In 2012, the Obama administration went so far as to categorically reject previous Russian proposals for a settlement that would remove Assad, clearly believing that US military and intelligence interventions in the country would rapidly bring about his overthrow.

Under current conditions, however, the violent breakup of Assad’s government would leave the field open for ISIS, Al Nusra front, and other Al Qaeda-linked militias to consolidate control over the country. US imperialism bears primary responsibility for the rise of these groups, yet the fact remains that such an outcome could produce further disastrous complications for US efforts to dominate and restabilize the region.

“After failing to impede the buildup by convincing nations to close their airspace to Russian transport planes—Bulgaria banned the flights but Iraq did not—the White House is trying to make the best out of a situation it feels it is powerless to prevent,” the Times noted in a report last week.

“The Pentagon has been unable to recruit and train a viable opposition to fight the Islamic State,” Middle East policy expert Andrew Tabler told the Times. “The positions of both Moscow and Washington’s proxies are worsening.”

Long-range strategic conflicts between Washington and Moscow make any agreement over Syria tenuous at best, Tabler cautioned.

“It’s hard to see how you turn convergence on tactical military issues into a collective and viable political strategy to stabilize Syria and end the war,” he said.

Russia has its own reasons to fear a takeover of the country by Islamist groups, as ISIS and other groups maintain ties to Chechen terrorists operating inside Russia itself, and Moscow rightly worries about the role such groups may play in future US machinations aimed at destabilizing and breaking up Russia as a unified state.

Moscow is nonetheless not absolutely committed to the defense of Assad, but instead views him as a key bargaining chip in its efforts to maintain its influence in the country, as the previous Russian offer in 2012 made clear.

Recent weeks have seen the Russian government expand its military presence in the west of Syria as a move to prevent an immediate collapse of Assad and strengthen their position in talks and maneuvers over the future of the regime, but this does not necessarily signify that Russia is prepared to initiate a shooting war purely to defend Syria’s current rulers.

Obama administration officials “seem intent on exploring the closed-door comments by Russian diplomats that they are not wedded to the Syrian leader,” the Times reported on Friday.

Moscow is also concerned to maintain control over its naval base at Tartus, which served as a key strategic access point for Russia’s naval presence in the Mediterranean since Moscow acquired basing rights there in a 1971 deal with Damascus. Assad had agreed in 2008 to allow permanent basing of Russian forces at Tartus, according to Israeli intelligence reports, and Moscow transferred a contingent of cruisers and nuclear submarines to the base beginning in September of that year.

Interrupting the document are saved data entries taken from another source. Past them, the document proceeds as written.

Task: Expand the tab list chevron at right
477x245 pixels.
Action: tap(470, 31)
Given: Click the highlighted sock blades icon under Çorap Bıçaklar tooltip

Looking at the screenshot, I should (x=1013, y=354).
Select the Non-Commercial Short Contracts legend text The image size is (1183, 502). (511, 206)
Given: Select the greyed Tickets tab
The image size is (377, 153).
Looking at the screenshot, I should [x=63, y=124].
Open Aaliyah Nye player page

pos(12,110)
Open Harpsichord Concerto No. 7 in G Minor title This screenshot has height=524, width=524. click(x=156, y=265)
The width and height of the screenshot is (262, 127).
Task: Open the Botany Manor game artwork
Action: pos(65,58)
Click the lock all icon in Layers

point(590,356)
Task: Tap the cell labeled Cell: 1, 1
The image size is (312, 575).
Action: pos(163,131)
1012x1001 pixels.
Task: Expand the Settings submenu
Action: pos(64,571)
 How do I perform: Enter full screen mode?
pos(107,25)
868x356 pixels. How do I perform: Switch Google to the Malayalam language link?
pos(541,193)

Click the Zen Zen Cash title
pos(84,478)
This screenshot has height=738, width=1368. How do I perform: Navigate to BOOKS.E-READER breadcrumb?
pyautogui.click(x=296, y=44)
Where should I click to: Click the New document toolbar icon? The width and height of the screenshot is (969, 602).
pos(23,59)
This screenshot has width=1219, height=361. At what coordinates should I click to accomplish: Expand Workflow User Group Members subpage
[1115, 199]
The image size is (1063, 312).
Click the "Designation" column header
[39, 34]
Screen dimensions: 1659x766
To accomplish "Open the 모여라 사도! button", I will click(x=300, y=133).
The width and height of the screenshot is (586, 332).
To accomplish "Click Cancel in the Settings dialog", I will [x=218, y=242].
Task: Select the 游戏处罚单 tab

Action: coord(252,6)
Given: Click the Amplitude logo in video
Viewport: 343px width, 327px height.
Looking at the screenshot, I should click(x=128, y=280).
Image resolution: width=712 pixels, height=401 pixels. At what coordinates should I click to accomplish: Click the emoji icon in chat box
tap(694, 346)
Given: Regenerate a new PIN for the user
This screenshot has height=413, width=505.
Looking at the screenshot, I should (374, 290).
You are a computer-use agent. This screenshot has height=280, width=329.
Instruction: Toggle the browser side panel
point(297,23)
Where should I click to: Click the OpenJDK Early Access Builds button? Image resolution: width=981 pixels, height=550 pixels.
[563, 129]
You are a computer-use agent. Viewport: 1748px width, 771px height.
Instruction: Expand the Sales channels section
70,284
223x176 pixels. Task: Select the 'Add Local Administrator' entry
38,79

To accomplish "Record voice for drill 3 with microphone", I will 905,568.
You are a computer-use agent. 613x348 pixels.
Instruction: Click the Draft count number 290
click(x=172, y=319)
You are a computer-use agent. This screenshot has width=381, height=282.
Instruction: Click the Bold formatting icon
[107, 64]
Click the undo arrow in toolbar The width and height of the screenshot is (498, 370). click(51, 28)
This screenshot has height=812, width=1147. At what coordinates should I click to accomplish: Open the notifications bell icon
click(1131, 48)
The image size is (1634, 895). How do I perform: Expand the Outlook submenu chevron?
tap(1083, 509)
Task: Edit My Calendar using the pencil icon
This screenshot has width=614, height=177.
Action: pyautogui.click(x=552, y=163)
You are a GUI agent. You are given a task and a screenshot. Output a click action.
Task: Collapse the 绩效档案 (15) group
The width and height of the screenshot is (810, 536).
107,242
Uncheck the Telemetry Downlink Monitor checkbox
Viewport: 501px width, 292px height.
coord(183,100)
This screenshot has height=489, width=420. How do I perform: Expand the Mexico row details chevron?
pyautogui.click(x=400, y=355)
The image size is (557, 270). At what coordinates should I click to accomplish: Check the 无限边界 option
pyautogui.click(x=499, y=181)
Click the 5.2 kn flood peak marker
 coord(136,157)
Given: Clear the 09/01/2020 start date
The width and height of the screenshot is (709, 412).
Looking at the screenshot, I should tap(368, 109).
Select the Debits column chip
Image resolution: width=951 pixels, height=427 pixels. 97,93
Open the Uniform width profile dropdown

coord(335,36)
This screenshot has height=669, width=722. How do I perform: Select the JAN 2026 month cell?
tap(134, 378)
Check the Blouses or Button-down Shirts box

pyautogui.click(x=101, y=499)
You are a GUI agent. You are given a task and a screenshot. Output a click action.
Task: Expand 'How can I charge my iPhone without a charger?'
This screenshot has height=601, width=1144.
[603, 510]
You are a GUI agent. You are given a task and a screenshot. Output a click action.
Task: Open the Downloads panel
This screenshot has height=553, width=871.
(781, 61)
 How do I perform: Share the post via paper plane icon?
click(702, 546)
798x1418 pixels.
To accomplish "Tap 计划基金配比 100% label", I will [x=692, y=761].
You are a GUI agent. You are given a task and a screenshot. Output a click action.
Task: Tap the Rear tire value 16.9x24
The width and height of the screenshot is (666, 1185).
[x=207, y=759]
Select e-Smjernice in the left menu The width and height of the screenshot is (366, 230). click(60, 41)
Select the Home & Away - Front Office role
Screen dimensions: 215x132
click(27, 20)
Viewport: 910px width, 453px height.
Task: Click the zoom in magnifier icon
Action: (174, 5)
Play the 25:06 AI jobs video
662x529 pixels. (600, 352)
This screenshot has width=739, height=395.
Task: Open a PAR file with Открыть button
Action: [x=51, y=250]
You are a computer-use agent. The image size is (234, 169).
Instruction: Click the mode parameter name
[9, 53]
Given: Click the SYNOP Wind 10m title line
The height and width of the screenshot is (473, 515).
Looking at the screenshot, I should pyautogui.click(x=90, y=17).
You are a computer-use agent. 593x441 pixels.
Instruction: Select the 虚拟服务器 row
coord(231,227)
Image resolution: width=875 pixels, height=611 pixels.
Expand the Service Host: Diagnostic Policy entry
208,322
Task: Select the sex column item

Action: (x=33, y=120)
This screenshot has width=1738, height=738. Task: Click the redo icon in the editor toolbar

Russia has repeatedly dispatched new flotillas to the base since the outbreak of the Syrian war in 2011, including the deployment of more than a dozen ships in May 2013, according to the Wall Street Journal.

Spurred on by the flood of Syrian refugees into Europe, other regional players, including Germany and Turkey, are similarly pushing for a political deal that could involve both Russia and Iran as partners in crafting a framework for a post-war government.

German Foreign Minister Frank-Walter Steinmeier urged a political deal involving Turkey, Russia, Iran and Saudi Arabia during remarks from Berlin on Saturday.

After four years of failed efforts to remove Assad and with its “rebel” training programs foundering, Washington is desperately casting about for a tactical policy that will slow the drumbeat of US military debacles in the Middle East.

Even if a comprehensive political deal is reached over Syria, however, this would only temporarily suppress the contradictions that are driving the entire region ever closer toward conflagration.